Aravind Eye Hospital: it is not enough to see the world through customer eyes, you have to be moved to act

So that is the first step, genuinely seeing the world through the context of the lives of your customers.  And it is makes no difference at all unless your organisations acts on what it has learnt.  What did the folks at Aravind do?  Let’s  read some more from the book:

So Aravind retrofitted its outreach services to address the chief barriers. In addition to the free screening at the eye camps, patients were given a free ride to one of its base hospitals, where they received surgery, accommodation, food, postoperative medication, return transport, and a follow up visit in their village, all free of charge……

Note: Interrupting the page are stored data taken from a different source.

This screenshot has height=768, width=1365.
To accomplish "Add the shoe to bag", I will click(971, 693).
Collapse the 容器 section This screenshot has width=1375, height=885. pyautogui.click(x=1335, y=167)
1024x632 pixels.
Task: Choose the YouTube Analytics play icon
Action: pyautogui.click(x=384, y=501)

What difference did this make?  Once more from the book:

“Once we did that, of course, our expenses went up,”…… “But more importantly, our acceptance rate for surgery went up from roughly 5 percent to about 80 percent.” For an organisation aspiring to rid the world of needless blindness, this was tremendously significant….

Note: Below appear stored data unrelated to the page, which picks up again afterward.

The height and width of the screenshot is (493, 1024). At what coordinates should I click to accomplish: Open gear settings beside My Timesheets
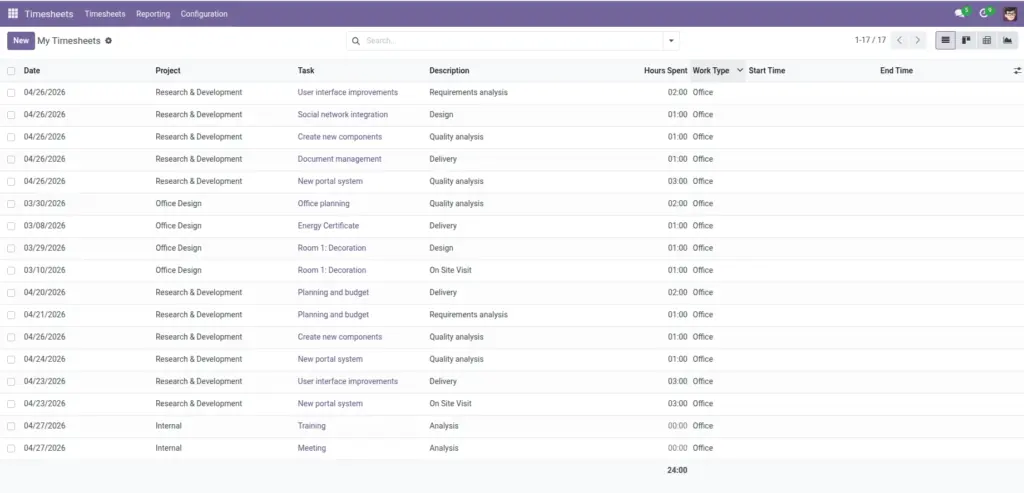[x=108, y=40]
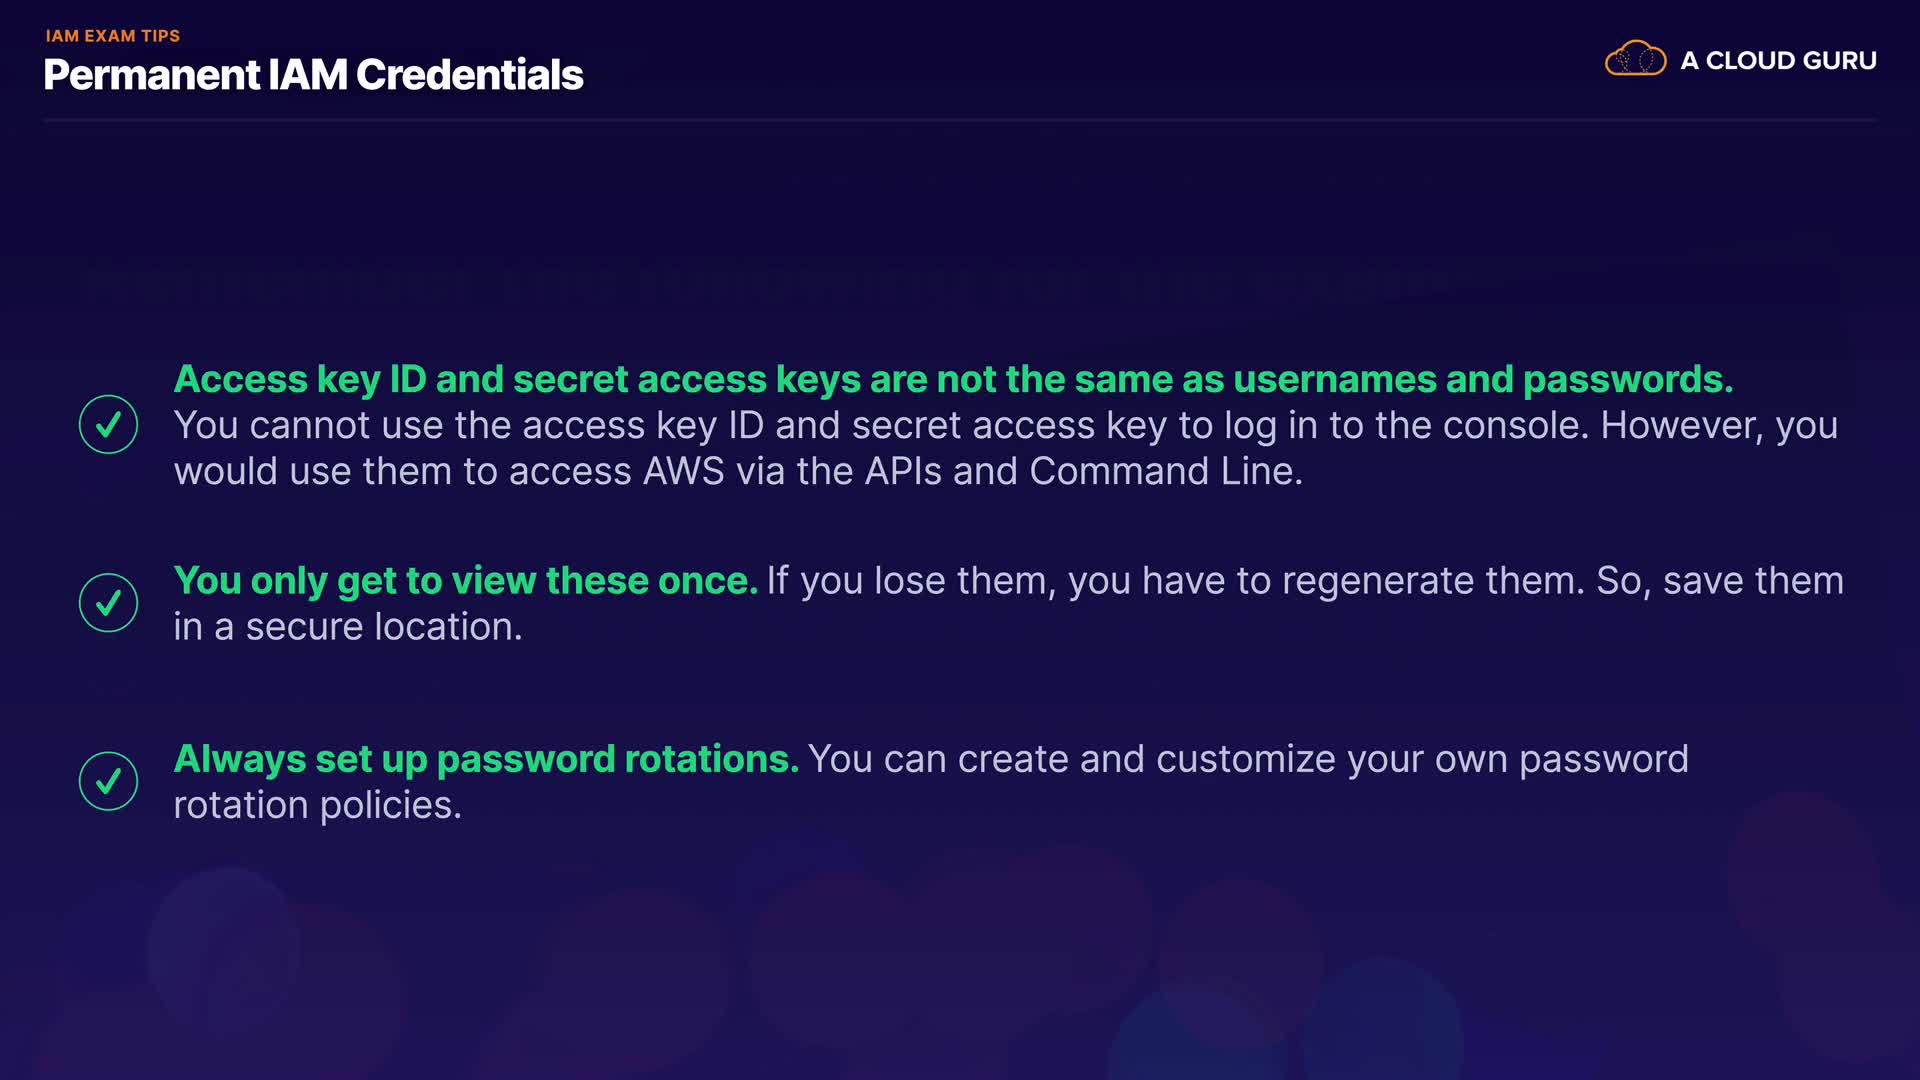Click the green "You only get to view these once." heading

tap(466, 581)
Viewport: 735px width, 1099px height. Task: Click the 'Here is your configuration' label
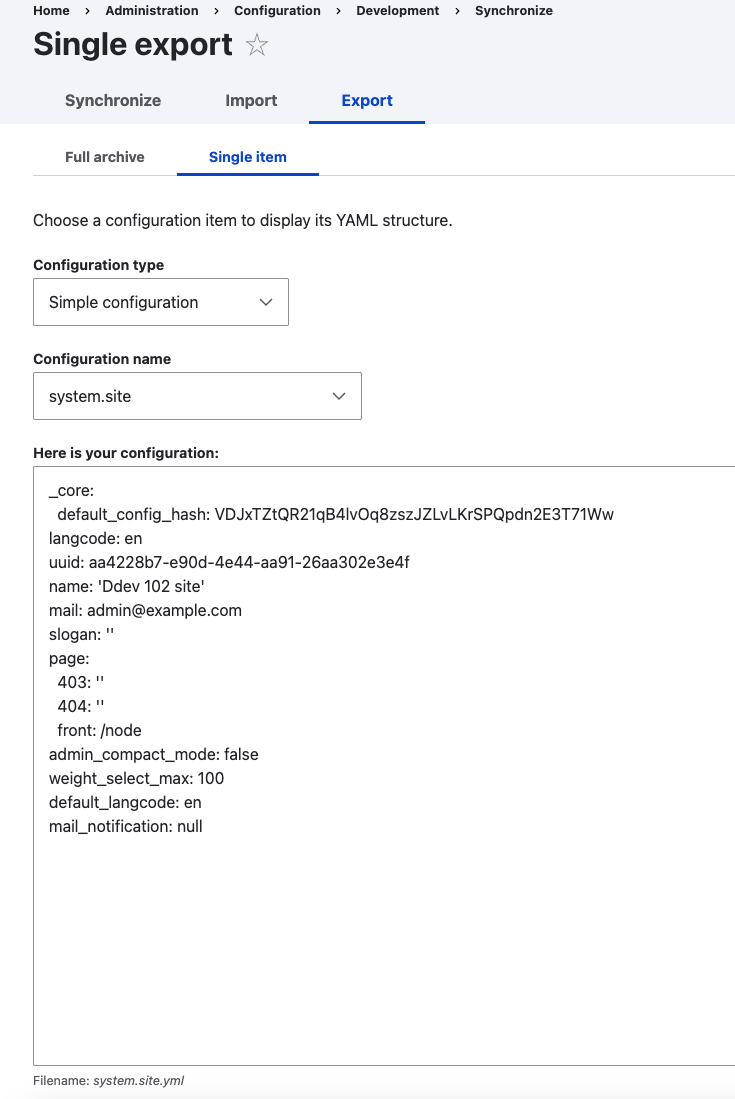[125, 453]
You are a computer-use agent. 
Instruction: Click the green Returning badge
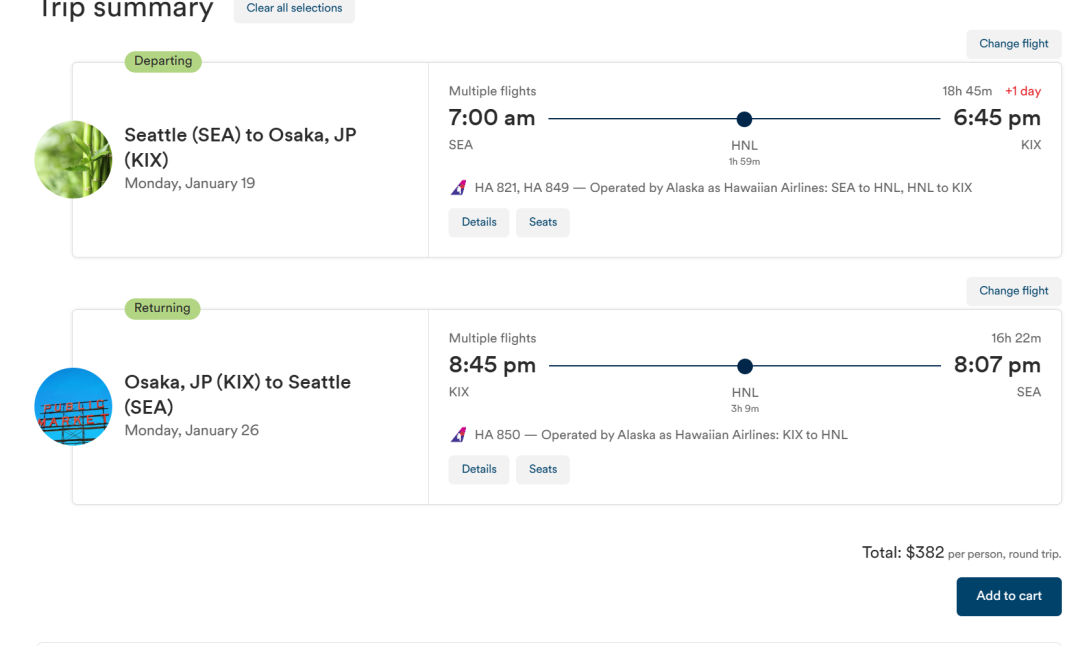click(162, 308)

Aravind: two things are critical

What do the folks at Aravind say about this experience of theirs? Let’s listen and learn:

“In hindsight, we found two things are critical,”…..”You have to focus on the nonuser, and you have to passionately own the problem. You can address the barriers only when you own, not shift, the problems.” Paradoxically, that mindset led to what is perhaps the most collaborative outreach system the world of eye care has ever seen.

And finally

How does your organisation measure up?  Do you really get how your organisation, your offer, shows up for your prospects?  Do you really get how your customers experience your organisation across the customer journey?  Is your leadership committed to doing what it takes to make it easy for prospects to buy from you? And for customers to keep doing business with you?  Is your organisation up for passionately owning the problem or is it designed to hide and/or shift the problems on to customers and others?